Over the weekend of April 9th – 10th, the Fedora Project Ambassadors of North America attended the Bitcamp 2016 hackathon at the University of Maryland. But what is Bitcamp? The organizers describe it as the following.
Bitcamp is a place for exploration. You will have 36 hours to delve into your curiosities, learn something new, and make something awesome. With world-class mentors and hundreds of fellow campers, you’re in for an amazing time. If you’re ready for an adventure, see you by the fire!
The Fedora Project attended as an event sponsor this year. At the event, we held a table in the hacker arena. The Ambassadors offered mentorship and help to Bitcamp 2016 programmers, gave away some free Fedora swag, and offered an introduction to Linux, open source, and our community. This report recollects some highlights from the event.
Getting to Bitcamp 2016
I left Rochester, New York around 4:00pm after my classes for the day had finished. Bitcamp check-in started at 7:00pm on Friday, April 8th.
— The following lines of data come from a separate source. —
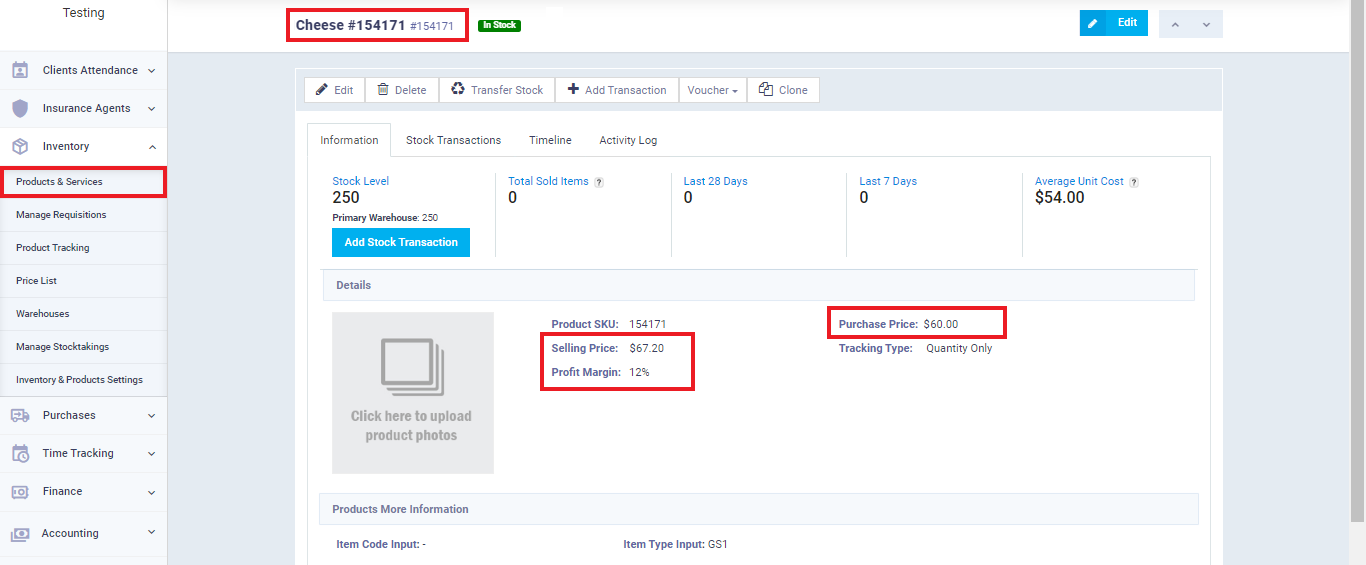Collapse the Inventory sidebar section

tap(152, 147)
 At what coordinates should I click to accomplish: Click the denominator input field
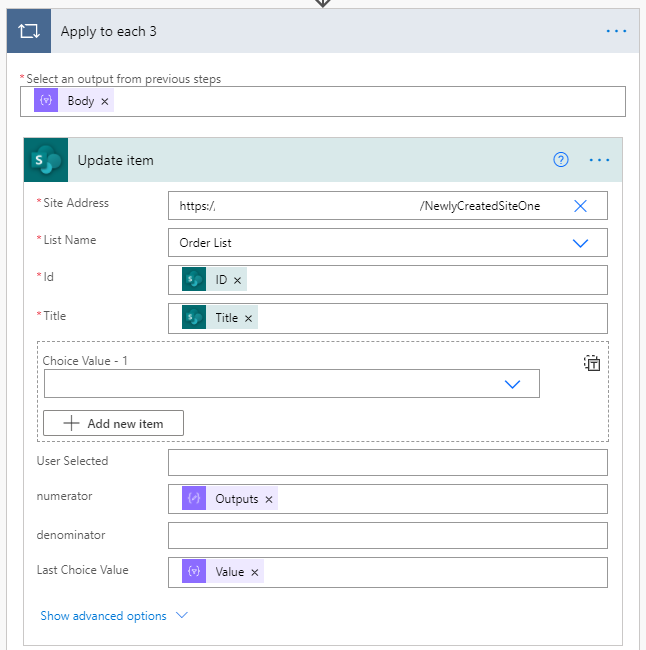[x=388, y=536]
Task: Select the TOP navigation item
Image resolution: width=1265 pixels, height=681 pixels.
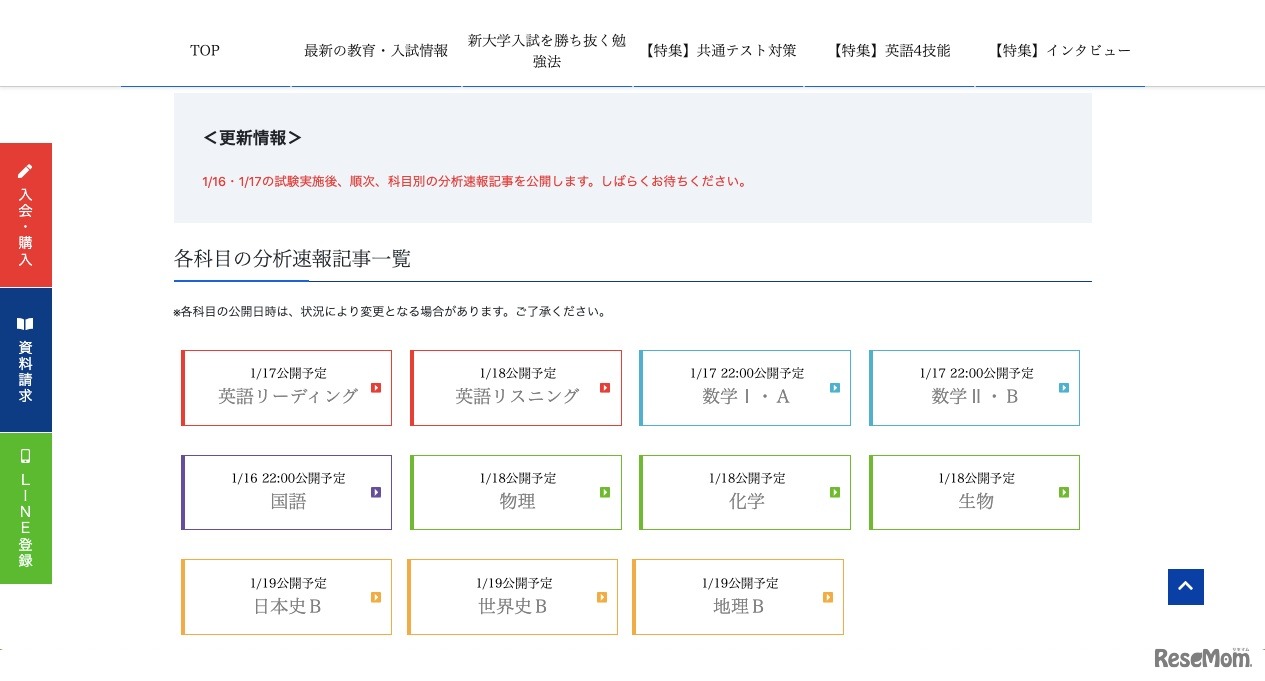Action: [204, 50]
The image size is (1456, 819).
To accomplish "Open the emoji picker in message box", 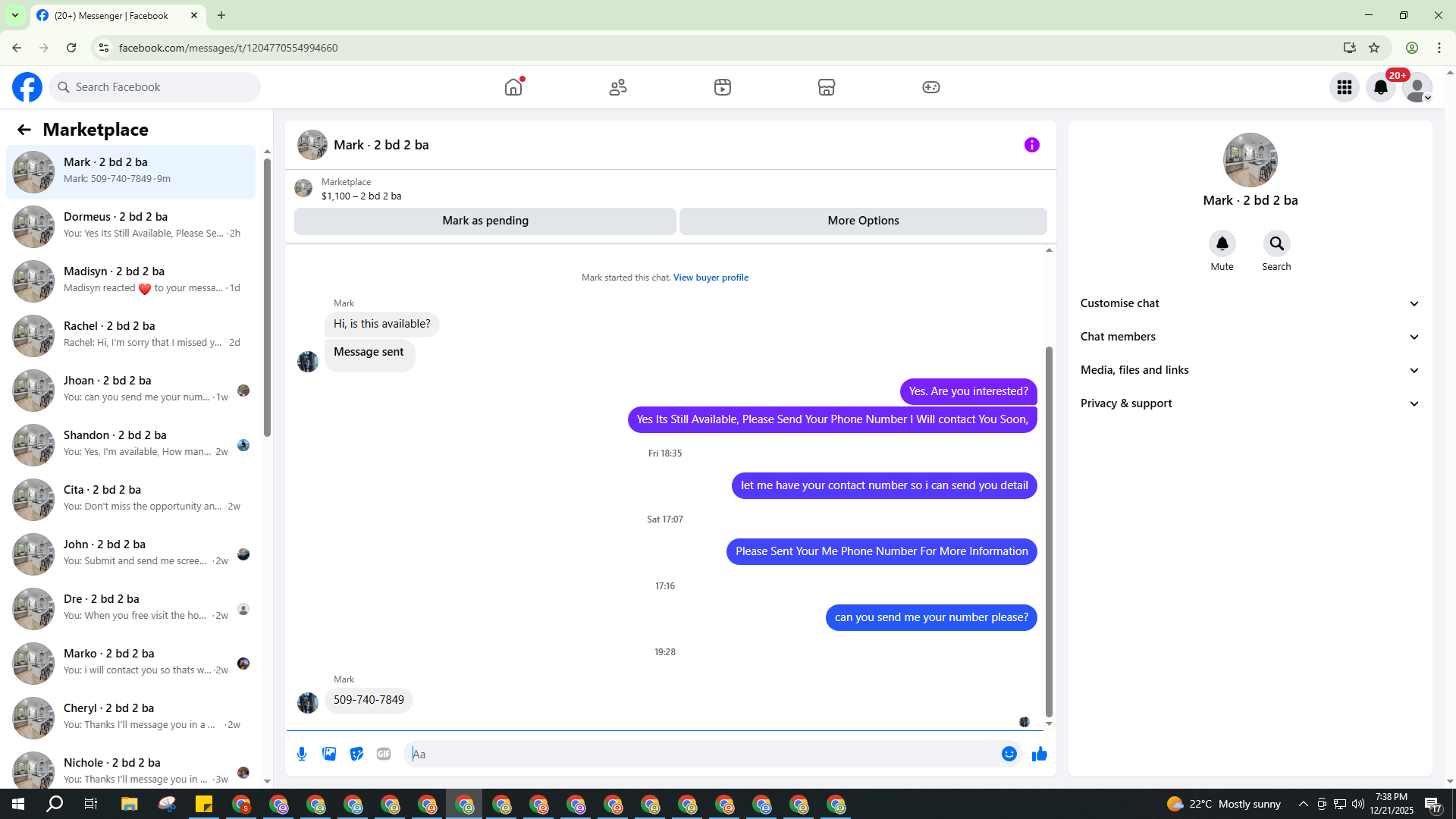I will click(x=1009, y=754).
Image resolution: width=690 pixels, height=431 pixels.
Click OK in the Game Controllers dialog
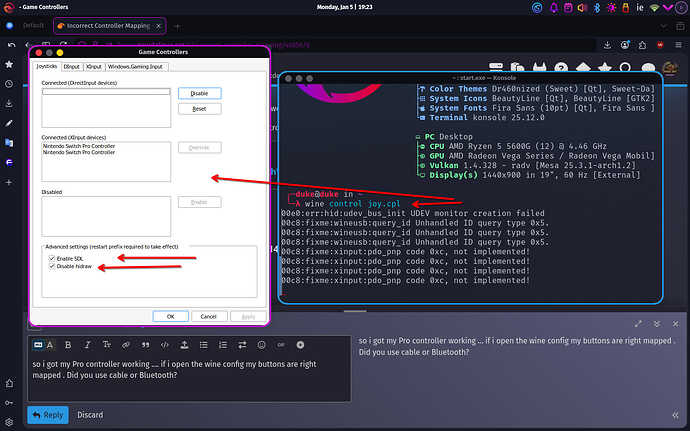pos(170,316)
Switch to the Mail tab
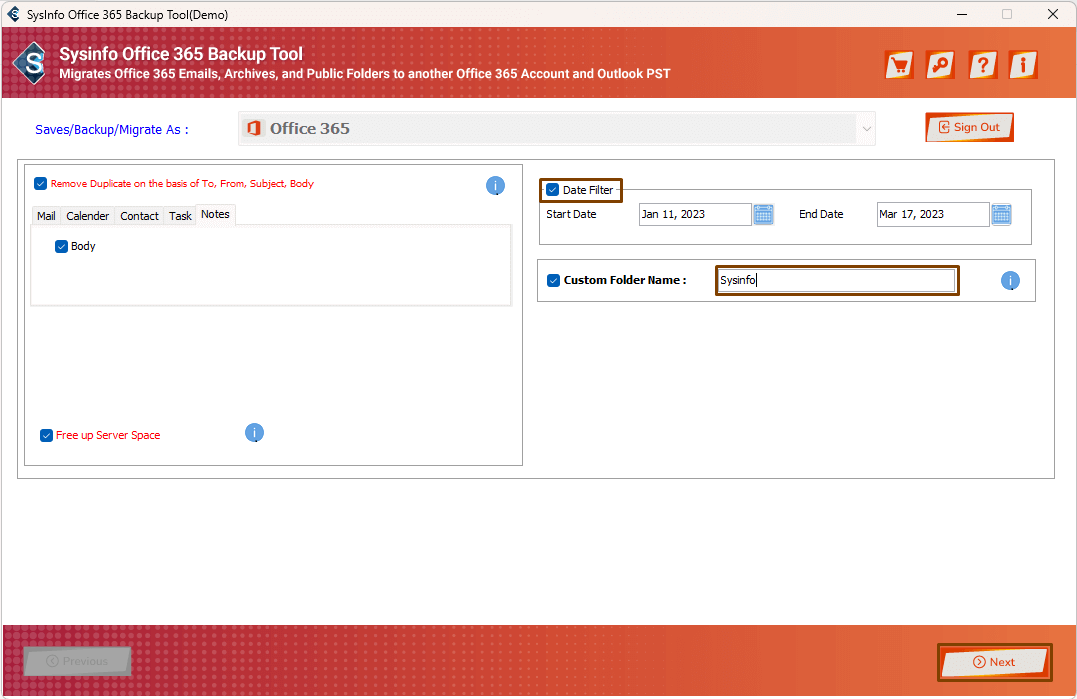Viewport: 1077px width, 699px height. click(x=46, y=216)
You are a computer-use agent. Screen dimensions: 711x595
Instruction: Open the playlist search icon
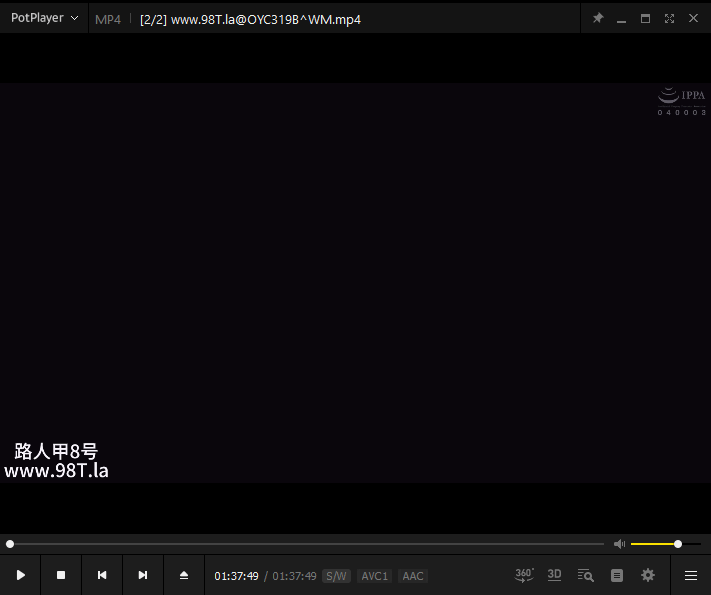586,575
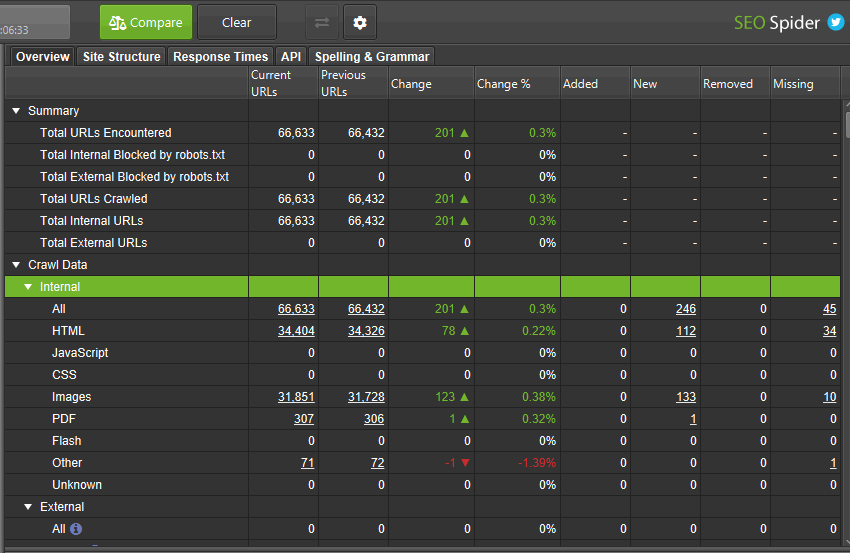Collapse the Summary section

coord(16,111)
It was about a six hour drive for me to get there, and I got to Maryland right around 9:30pm.
Once I arrived, walking in was a crazy experience. Tables upon tables of hackers were lined up bu the hundreds. Most were already working on brainstorming. I meandered my way through the crowds to the Fedora table where Corey Sheldon, Mike DePaulo, and Chaoyi Zha were set up.
Meeting the hackers
Many other students came up to the table before the hackathon officially began. We interacted with several students and helped establish ourselves as mentors as well. Additionally, we also had a badge that attendees could scan to get added to their FAS account!
Once the event officially began, teams of people began working on their projects. Many people had grand ideas of projects to cram into the one weekend. For a brief time, the Ambassadors had a chance to rest from answering questions and helping people with their own hardware.
The hackers began settling into a groove for the evening.
Spending the night
As the day turned into night, the home stretch of the hackathon was beginning. Those with firm ideas were deeply focused on their projects. Others were taking their plans back to the drawing board to overcome unexpected difficulties. Things began settling down for the night. The same cycle repeated itself for both Friday and Saturday nights.
Around this time, we had waves of interested hackers in Fedora, open source software, and Linux approach the table. This time was great for personalized, one-on-one conversations with visitors. Many excellent connections happened during this time!
For most of one night, Corey worked with one student who was aiming to do a full dual-boot installation on his laptop with Windows 10 UEFI. For a mixed variety of issues, he was unable to get Fedora working properly on his system. With the help of Corey, he was able to install and use Fedora on his laptop. He was very excited to finally get it working and was hoping to use it for development work in both classwork and personal projects. He was also a repeat visitor from BrickHack and remembered some of the booth members from the last hackathon.
Mike also helped several students at Bitcamp, and like at BrickHack, his triple-booted MacBook with OS X, Windows, and Fedora was a popular item. Students with Macs often came and asked him about his setup and how he got it working. Mike was also able to help answer questions about developing in Fedora and share his experience working with tools available in Fedora for working on his projects for work and for fun.
Many students were looking for help with how to better get experience working on software for their future careers. As a student familiar with open source, I enjoyed talking to these students about how open source was a great resource for them. I explained how open source is a great way to get real world experience without working an “official” job, showed how they could make an impact on the world and start doing things, and why we do open source. It was gratifying the see these students get something out of our discussions and build something awesome in the open by the end of hackathon.
Overall, I feel like the Fedora Project’s impact was notable and concentrated at the event. I am extremely thankful and fortunate to have been sponsored to attend Bitcamp as an Ambassador for the Fedora Project.